Secondo i conteggi di Youtrend, il centrosinistra si è imposto al primo turno in 37 Comuni, a fronte di 59 sindaci uscenti. Il centrodestra in 25 (su 42). Nei 18 capoluoghi il bilancio vede per ora il centrosinistra in vantaggio con sette sindaci (su otto uscenti). Il centrodestra ne ha conquistati tre (su cinque uscenti) . In due centri si sono affermati candidati civici o di altri partiti.
A Chieti parte in vantaggio il centrosinistra
A Chieti, dopo una consiliatura di centrosinistra, si sfidano al ballottaggio Giovanni Legnini, candidato del centrosinistra in vantaggio con il 47,2% e Cristiano Sicari, sostenuto da tutte le forze di maggioranza tranne la Lega (27,5%). Ma se al primo turno il centrodestra è sceso in campo diviso, al secondo c’è stato l’apparentamento: Sicari ha trovato un accordo con le liste che al primo turno hanno sostenuto Mario Colantonio (16,64%), tra cui quella leghista. E ha stretto un’intesa anche con le liste centriste che hanno supportato Alessandro Carbone (4,76%). Partita aperta sulla carta, dunque.
Ad Agrigento il centrodestra resta diviso
Centrodestra diviso al primo turno anche ad Agrigento. Ma qui non ci sono stati apparentamenti. A contendersi la poltrona di sindaco sono Michele Sodano (campo progressista), in testa col 39,1% e Dino Alonge appoggiato da Fi-Fdi-Udc e autonomisti con il 34,8%. A fare la differenza potrebbero essere gli elettori del candidato che si è piazzato terzo: il leghista Luigi Gentile (14%), sostenuto anche da Dc e Noi moderati. Ma Gentile ha rifiutato apparentamenti o intese politiche. Anche se il commissario regionale della Lega, Nino Germanà, ha invitato a «non votare per il centrosinistra». Mentre Noi moderati ha dichiarato il sostegno ad Alonge.
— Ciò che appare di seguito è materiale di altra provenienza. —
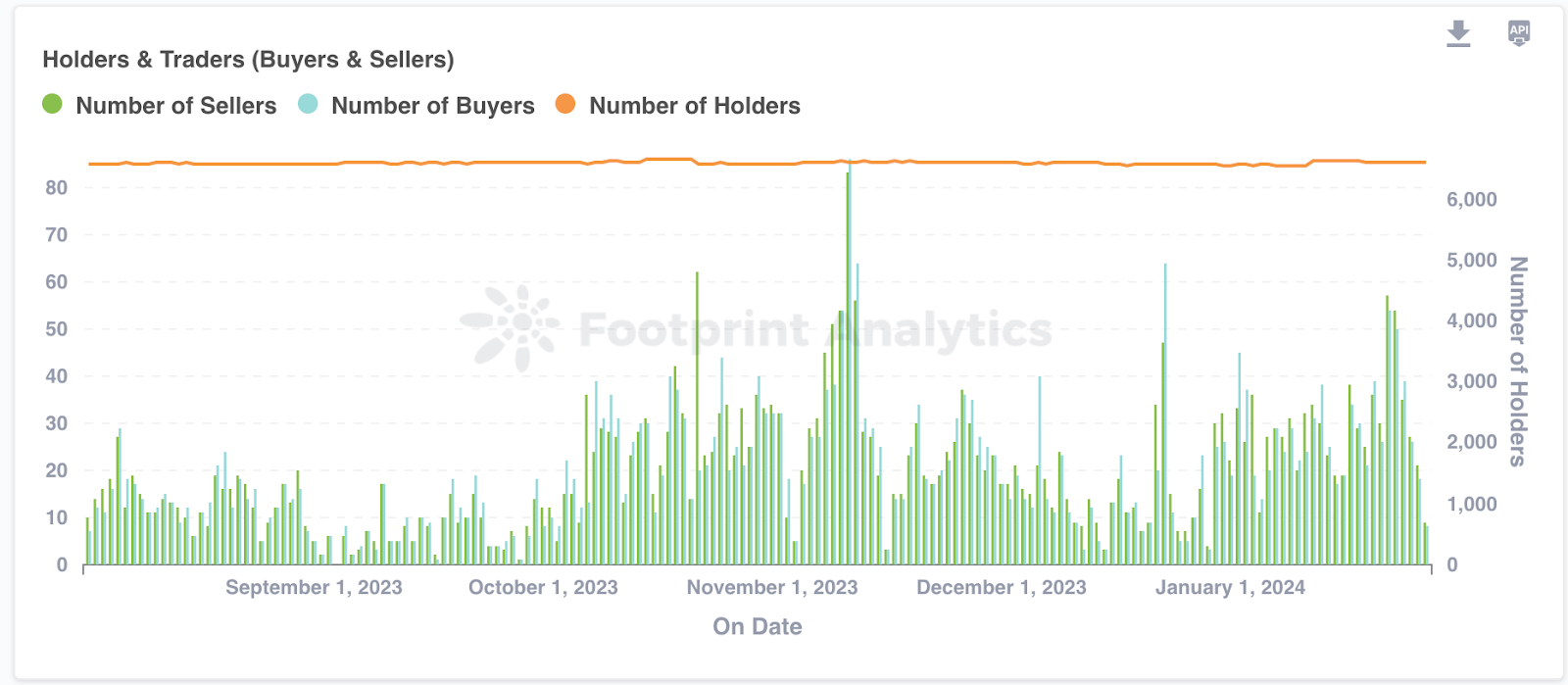Toggle the "Number of Sellers" legend label
This screenshot has height=685, width=1568.
(x=176, y=106)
Ad Arezzo i centristi non si schierano
Ad Arezzo, dopo una consiliatura di centrodestra, la contesa è tra Marcello Comanducci (centrodestra) e Vincenzo Ceccarelli (centrosinistra). Quest’ultimo è indietro di 11,45 punti rispetto allo sfidante e pesa l’incognita dei voti centristi in uscita. Il civico Marco Donati sostenuto anche da Azione aveva raccolto oltre il 20% dei voti al primo turno, ma, per il ballottaggio non ha voluto dare indicazioni di voto. Una doccia fredda per i progressisti, la cui rimonta appare più ardua.